Halivni draws on different aspects of Jewish tradition to argue that Jews should still observe halakah, notwithstanding the insights of modern scholarship. He quotes a rabbinic passage affirming that God is not concerned about Jewish observance of halakah, but halakah is intended to refine the Jews. Halivni interprets that to mean that the struggle to arrive at halakah is a refining process. Halivni also notes that, on the basis of Exodus 23:2, the Talmudic rabbis upheld majority rule (with some exceptions), even in a story in which God sided with the minority opinion. Yet, the rabbis also preserved and respected the minority opinions for intellectual purposes. (Exodus 23:2 was understood by them to mean that "after the majority one must incline", but many English translations understand the verse to be saying that one should not follow the majority to do evil.) And, in one rabbinic tradition, God revealed different points of view, but not the resolution, and so God intended for the rabbis to wrestle to arrive at halakah. Halivni also brings into his discussion a version of progressive revelation---that God varies his revelation according to the time period.

Halivni's overall point may be that Jews should observe halakah, even if it does not accord with the Bible's plain sense, and even if halakah changes over time. So the halakah does not accord with some immutable will on God's part. What's important is the refining process of arriving at orderly, righteous rules for the community.

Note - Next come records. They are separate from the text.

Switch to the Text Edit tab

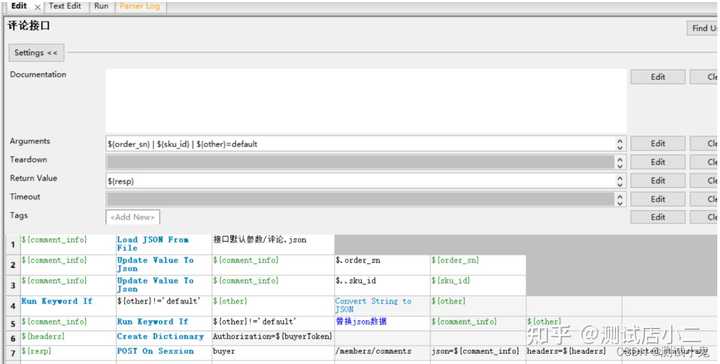click(65, 6)
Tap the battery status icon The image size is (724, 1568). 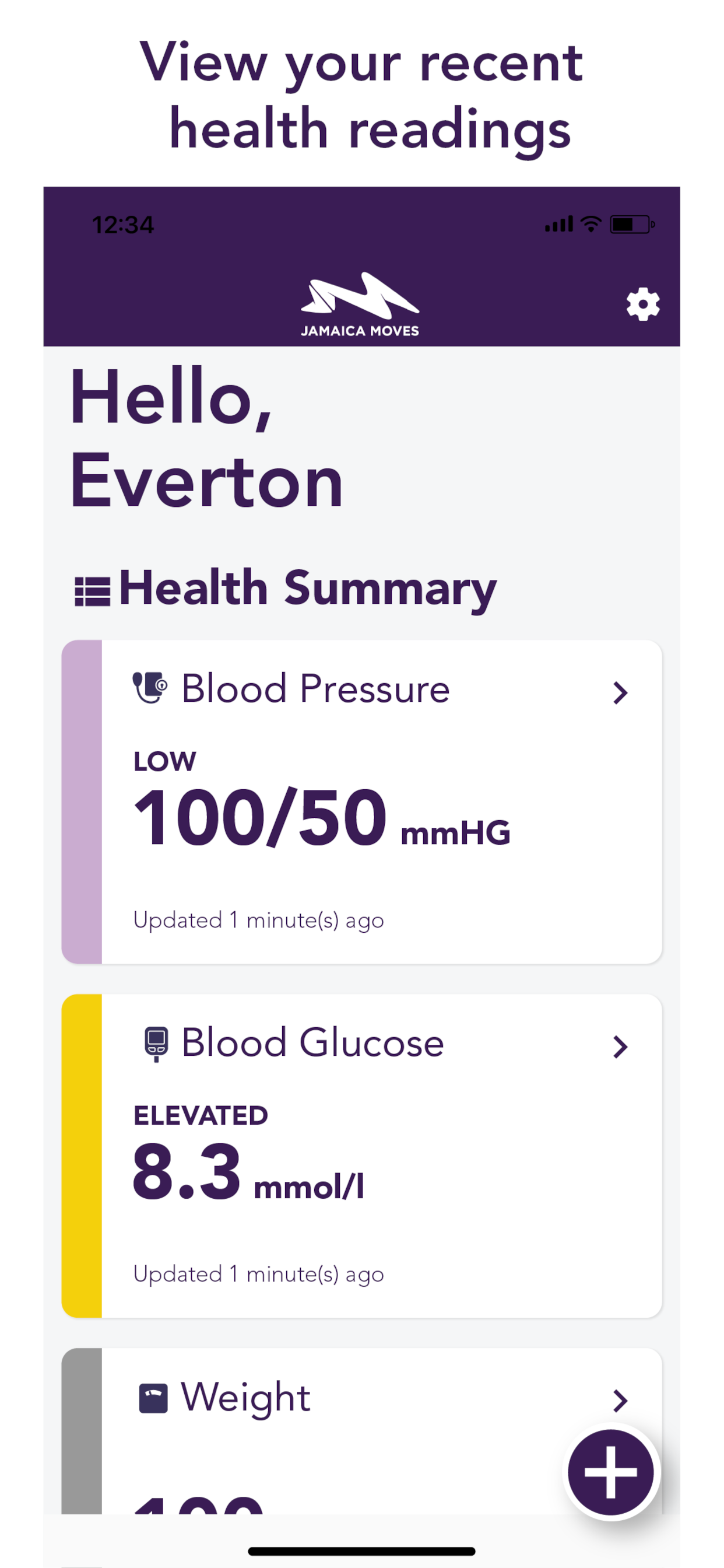pyautogui.click(x=631, y=225)
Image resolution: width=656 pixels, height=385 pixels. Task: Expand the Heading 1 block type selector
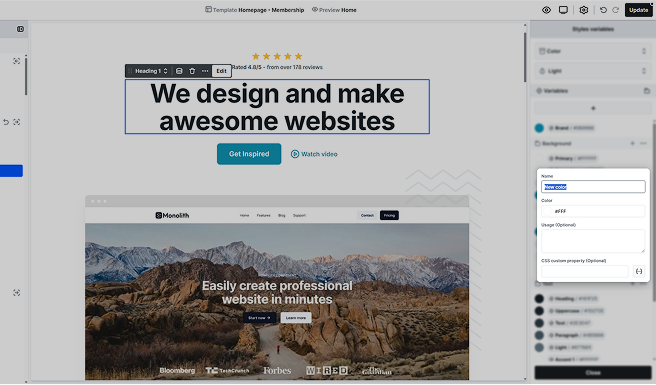coord(151,71)
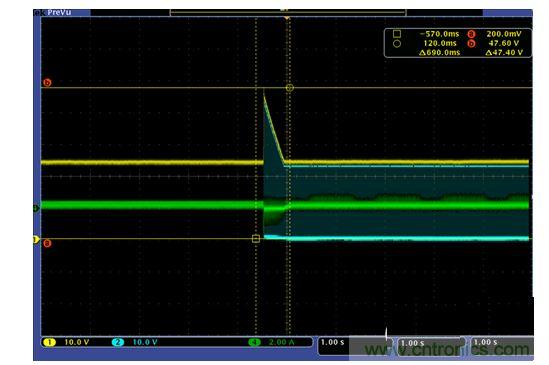The height and width of the screenshot is (365, 549).
Task: Click the orange trigger position marker at top
Action: 287,18
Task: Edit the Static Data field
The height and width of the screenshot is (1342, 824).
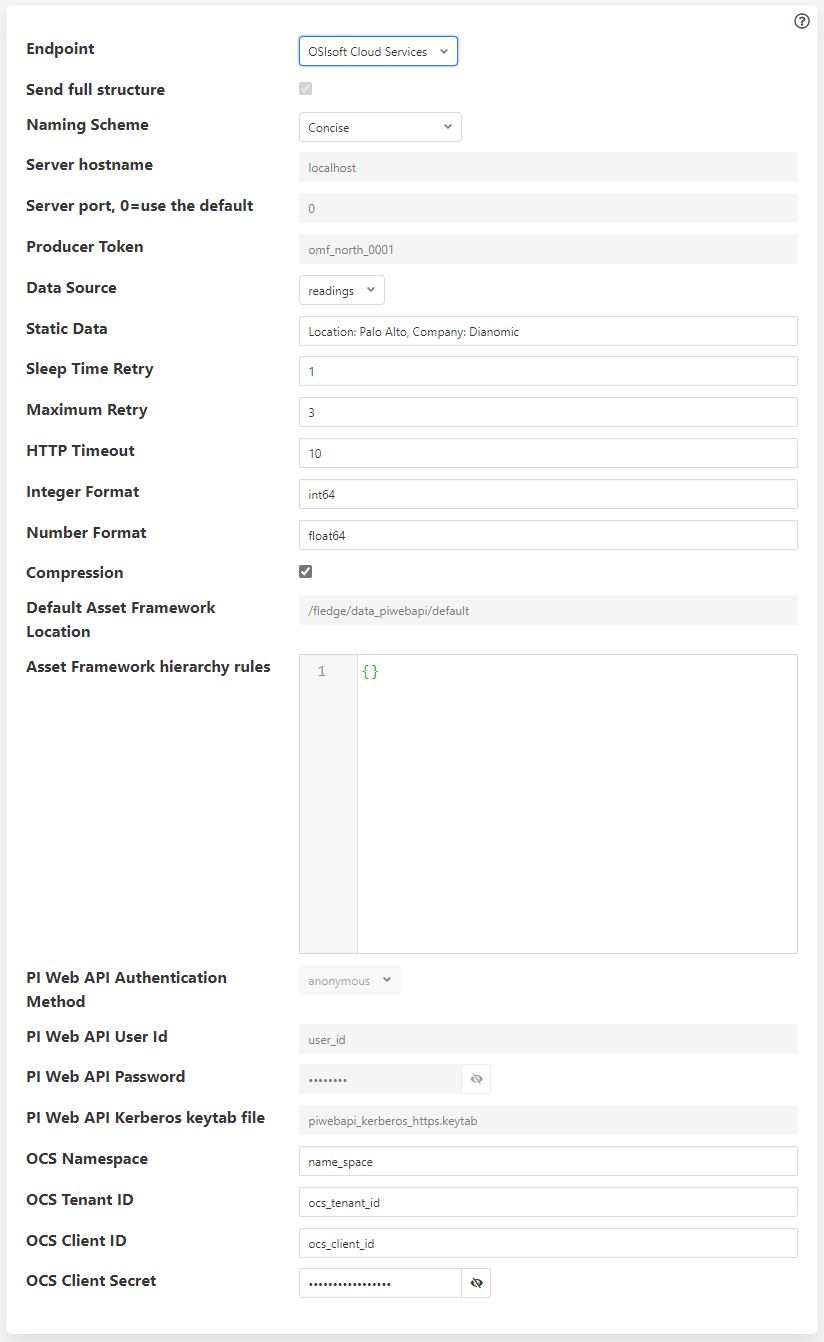Action: pos(548,331)
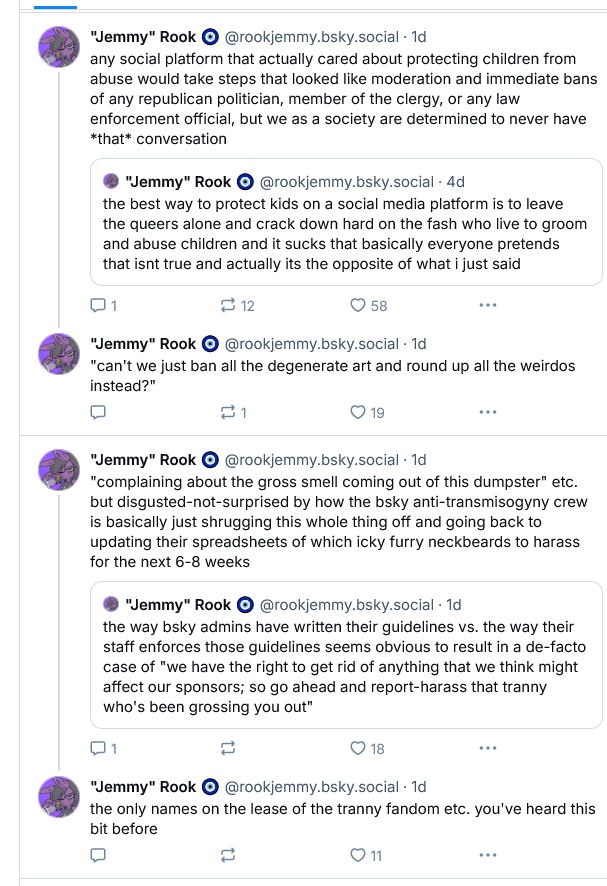
Task: Open more options on the 11-likes post
Action: point(487,855)
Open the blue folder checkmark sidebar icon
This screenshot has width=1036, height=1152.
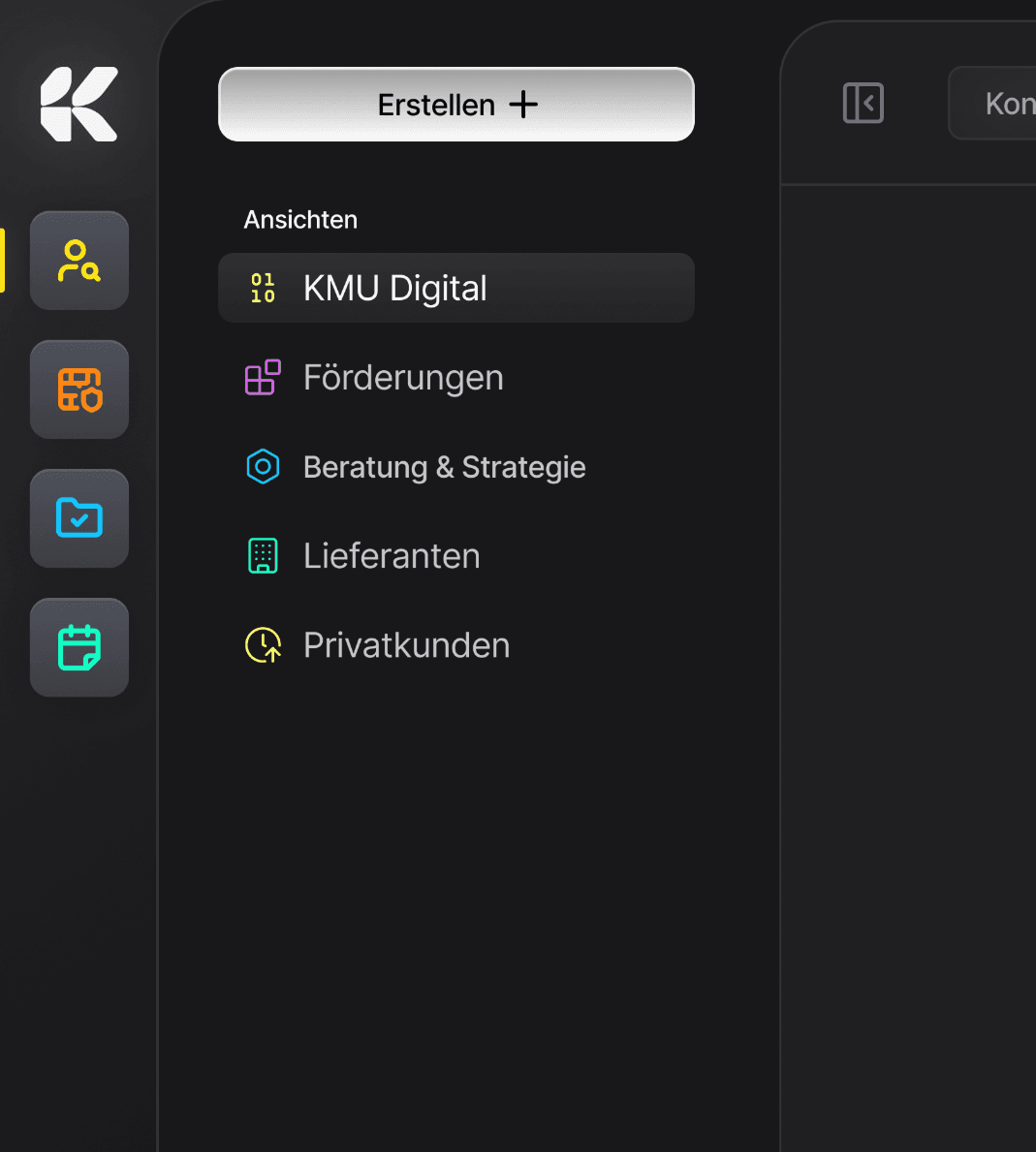point(79,518)
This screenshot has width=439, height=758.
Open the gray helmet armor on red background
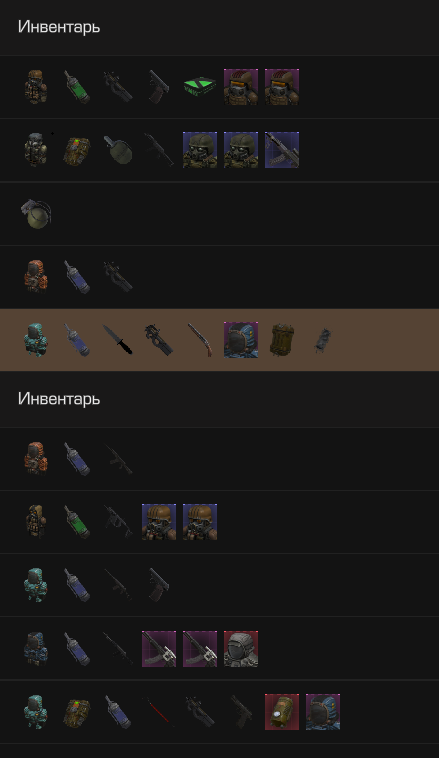click(241, 648)
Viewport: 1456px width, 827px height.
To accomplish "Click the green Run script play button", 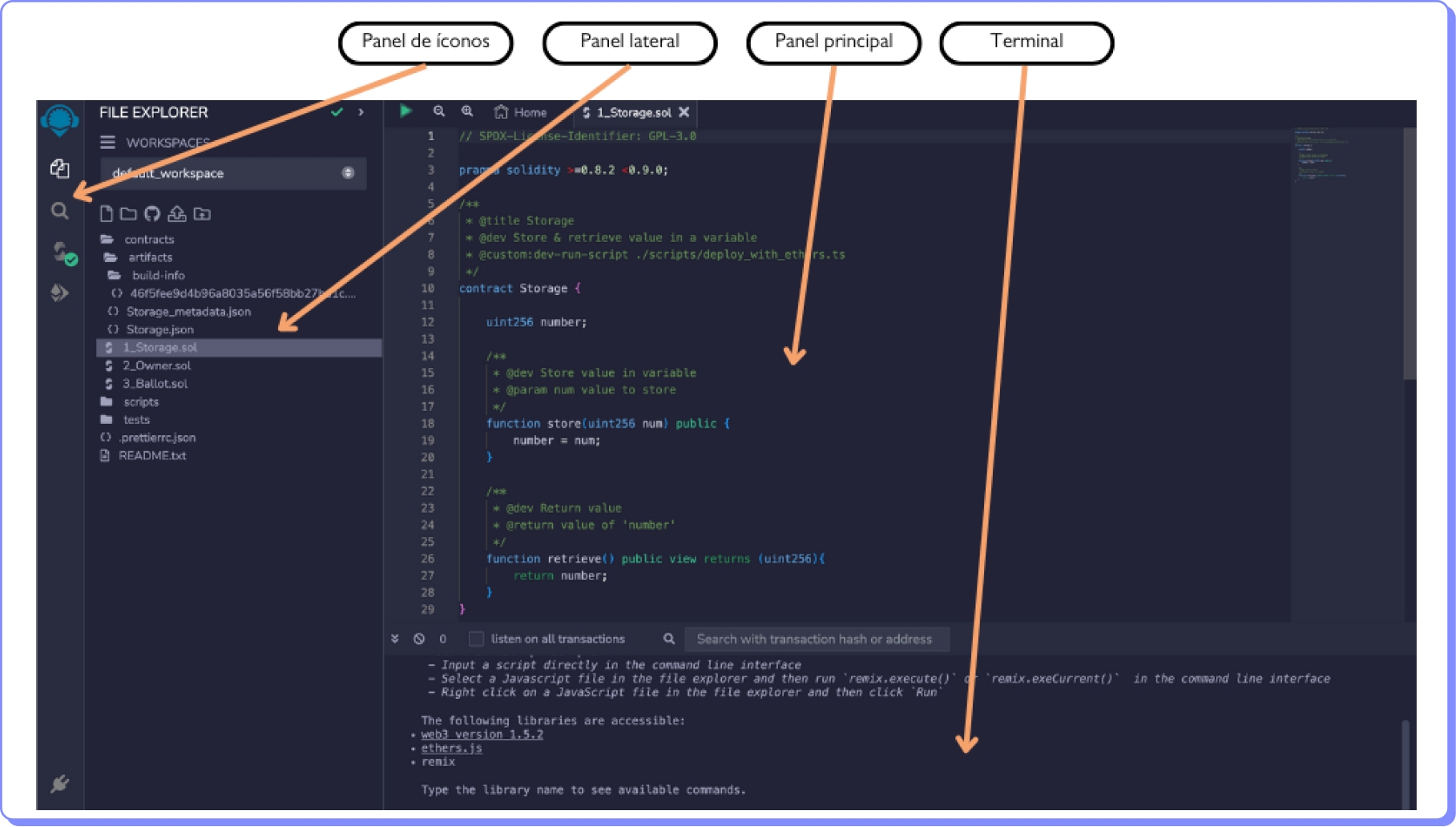I will click(406, 111).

UPDATE: I read more of the book. Halivni referred to traditions saying that Ezra (through notation of the text and interpretation) corrected the errors of the Hebrew Bible that accumulated during Israel's pre-exilic period, when there was considerable neglect of the text, and Halivni holds that this was recovering the revelation from Sinai. The relevance of this point to peshat and derash appears to be that derash, when it contradicts the plain sense of the biblical text, may be recovering the original meaning of the passage, which became lost. Halivni also discusses rabbinic attempts to harmonize different scriptures by bringing in a third scripture, and this may relate to peshat and derash because such a harmonizing approach is not always faithful to the plain senses of the contradictory passages.

I am not sure if I understood everything in this book, but Halivni does cite a tradition that says that one can learn from study, even if one does not understand fully!